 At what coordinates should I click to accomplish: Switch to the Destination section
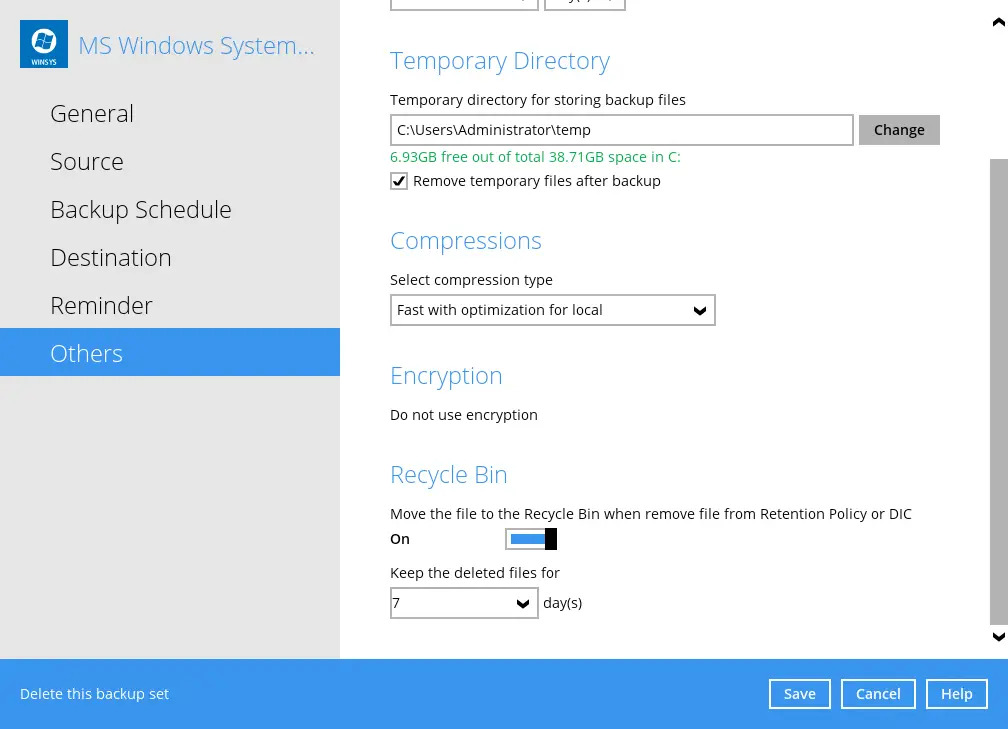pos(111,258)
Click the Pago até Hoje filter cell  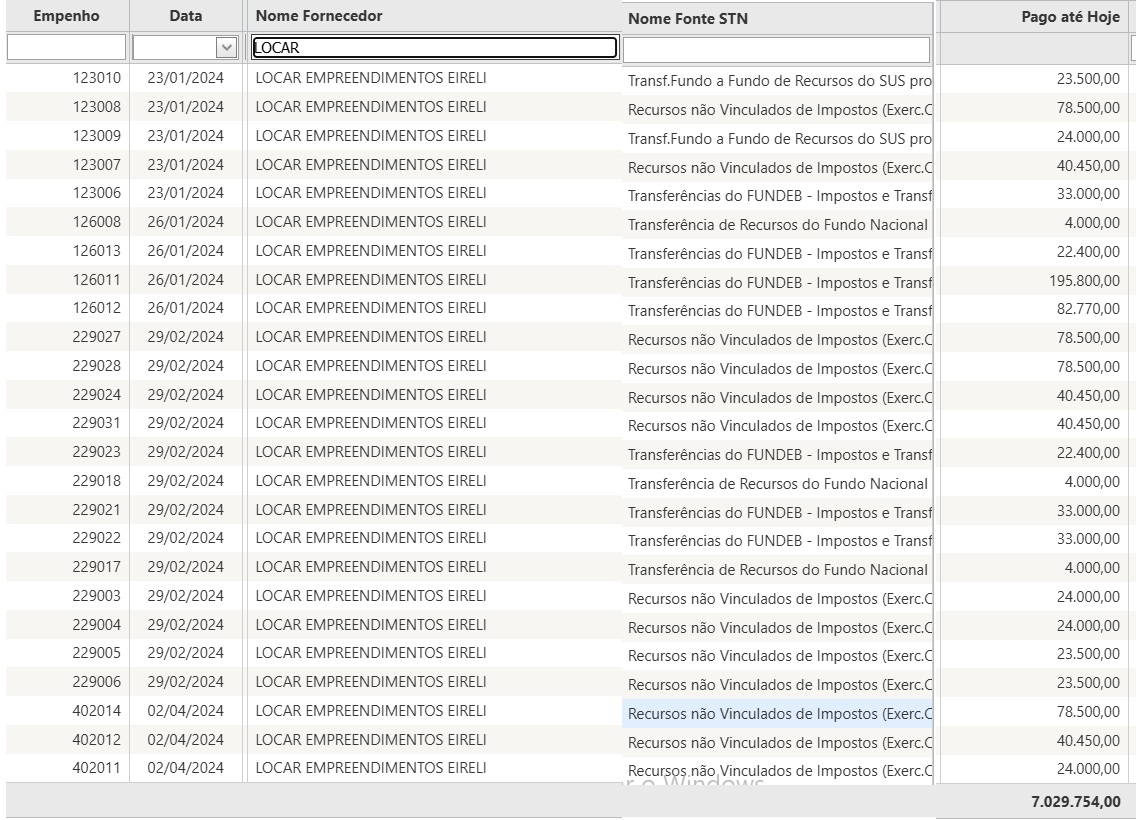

::::::::

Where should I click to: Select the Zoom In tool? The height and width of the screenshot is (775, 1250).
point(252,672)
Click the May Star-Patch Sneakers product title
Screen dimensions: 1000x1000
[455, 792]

::::::::

▶ _Work order_: The answer is the lines of the material above, from the one containing "At what coordinates" down to the one containing "Click the Pago até Hoje filter cell", given exactly and without images.

▶ _Output below_:
 At what coordinates should I click to accomplish: Switch to the Destination section
pos(111,258)
Click the Pago até Hoje filter cell  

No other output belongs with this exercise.